Add goal-based validation gate to AgenticPhase tasks by luisorofino · Pull Request #23840 · DataDog/integrations-core

luisorofino · 2026-05-26T15:35:43Z

What does this PR do?

Adds an optional, non-deterministic validation gate to AgenticPhase tasks. When a task declares a goal (or goal_path), a fresh independent reviewer agent runs after the worker finishes and checks whether the goal was met. If the check fails, the worker gets one retry; this repeats up to max_goal_attempts total reviewer runs (default: 5). On exhaustion the phase raises GoalAttemptsExhausted, which flows through the existing Phase.on_error path. Tasks without a goal are unaffected.

Key design decisions:

Worker is blind to the goal. It only receives a generic suffix ("your work will be checked by an independent reviewer") appended to its task prompt. It learns the specific criterion only when a check fails, and only sees the reviewer's reason.
Reviewer is fresh every attempt. History is reset between attempts; it never sees prior reviewer turns.
Reviewer is read-only. It gets only the read_only=True subset of the parent agent's tools. ToolSpec gains a read_only flag for this, along with a filter_read_only() helper.
Reviewer uses the parent's provider with default model/max_tokens.

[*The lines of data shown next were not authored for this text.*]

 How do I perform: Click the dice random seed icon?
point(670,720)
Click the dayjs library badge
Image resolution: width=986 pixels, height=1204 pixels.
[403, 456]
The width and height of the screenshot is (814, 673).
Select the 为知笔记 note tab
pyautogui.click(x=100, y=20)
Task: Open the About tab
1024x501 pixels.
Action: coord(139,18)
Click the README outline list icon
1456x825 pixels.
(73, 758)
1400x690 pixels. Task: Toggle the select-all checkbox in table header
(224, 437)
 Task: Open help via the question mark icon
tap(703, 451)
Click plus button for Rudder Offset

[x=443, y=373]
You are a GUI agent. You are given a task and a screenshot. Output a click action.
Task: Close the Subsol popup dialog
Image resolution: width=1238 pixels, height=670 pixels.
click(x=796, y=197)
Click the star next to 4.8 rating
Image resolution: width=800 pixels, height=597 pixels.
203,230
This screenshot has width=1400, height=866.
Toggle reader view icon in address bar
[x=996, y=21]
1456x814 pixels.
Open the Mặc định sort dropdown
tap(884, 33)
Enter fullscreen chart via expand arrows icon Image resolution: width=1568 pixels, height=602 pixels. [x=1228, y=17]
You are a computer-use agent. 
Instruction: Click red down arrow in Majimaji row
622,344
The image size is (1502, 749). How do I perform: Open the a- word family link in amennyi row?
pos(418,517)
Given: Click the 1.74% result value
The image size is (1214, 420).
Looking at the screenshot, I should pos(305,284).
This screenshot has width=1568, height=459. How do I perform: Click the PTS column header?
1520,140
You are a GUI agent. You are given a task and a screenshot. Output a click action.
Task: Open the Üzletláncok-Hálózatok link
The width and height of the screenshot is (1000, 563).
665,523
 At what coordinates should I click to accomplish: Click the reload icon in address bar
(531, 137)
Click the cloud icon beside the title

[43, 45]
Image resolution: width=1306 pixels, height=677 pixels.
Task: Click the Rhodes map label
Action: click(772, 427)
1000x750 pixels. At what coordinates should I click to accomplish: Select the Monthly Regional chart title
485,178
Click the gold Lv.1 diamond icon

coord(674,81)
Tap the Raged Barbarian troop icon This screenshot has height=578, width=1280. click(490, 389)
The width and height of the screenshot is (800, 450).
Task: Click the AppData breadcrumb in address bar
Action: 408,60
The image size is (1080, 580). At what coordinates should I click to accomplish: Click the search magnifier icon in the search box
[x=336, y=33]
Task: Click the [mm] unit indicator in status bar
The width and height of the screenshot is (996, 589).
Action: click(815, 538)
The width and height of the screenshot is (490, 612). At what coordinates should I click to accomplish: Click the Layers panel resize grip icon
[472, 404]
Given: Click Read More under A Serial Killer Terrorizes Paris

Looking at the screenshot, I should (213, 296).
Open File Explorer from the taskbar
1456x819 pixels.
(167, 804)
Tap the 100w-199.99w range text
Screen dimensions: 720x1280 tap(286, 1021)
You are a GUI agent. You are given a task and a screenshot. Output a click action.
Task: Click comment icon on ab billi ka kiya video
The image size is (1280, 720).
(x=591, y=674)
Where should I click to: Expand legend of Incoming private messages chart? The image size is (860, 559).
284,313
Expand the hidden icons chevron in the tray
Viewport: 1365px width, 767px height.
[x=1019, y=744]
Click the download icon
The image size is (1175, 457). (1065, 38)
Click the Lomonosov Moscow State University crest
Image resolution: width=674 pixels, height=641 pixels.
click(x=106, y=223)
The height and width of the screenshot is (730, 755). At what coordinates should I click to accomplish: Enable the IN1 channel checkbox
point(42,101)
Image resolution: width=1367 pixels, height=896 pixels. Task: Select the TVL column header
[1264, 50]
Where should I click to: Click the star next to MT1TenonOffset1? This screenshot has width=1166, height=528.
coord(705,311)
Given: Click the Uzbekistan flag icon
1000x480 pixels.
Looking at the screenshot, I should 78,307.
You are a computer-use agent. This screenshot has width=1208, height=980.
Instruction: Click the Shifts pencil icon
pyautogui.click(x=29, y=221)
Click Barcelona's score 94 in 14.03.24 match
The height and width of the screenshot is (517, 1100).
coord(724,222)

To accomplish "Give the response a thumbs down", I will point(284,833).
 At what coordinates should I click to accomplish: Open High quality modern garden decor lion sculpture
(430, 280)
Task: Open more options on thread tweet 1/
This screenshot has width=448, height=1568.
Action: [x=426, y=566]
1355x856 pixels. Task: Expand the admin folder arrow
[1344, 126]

No user-visible knobs; overrides declared on the parent AgentConfig are intentionally not forwarded.
Reviewer cannot spawn subagents. spawn_subagent is not a read-only tool, so it is filtered out automatically.

Files changed:

phases/config.py — TaskConfig gains goal, goal_path, and max_goal_attempts fields with validators.
tools/registry.py — ToolSpec gains read_only: bool; all manifest entries are explicitly annotated; new filter_read_only() helper.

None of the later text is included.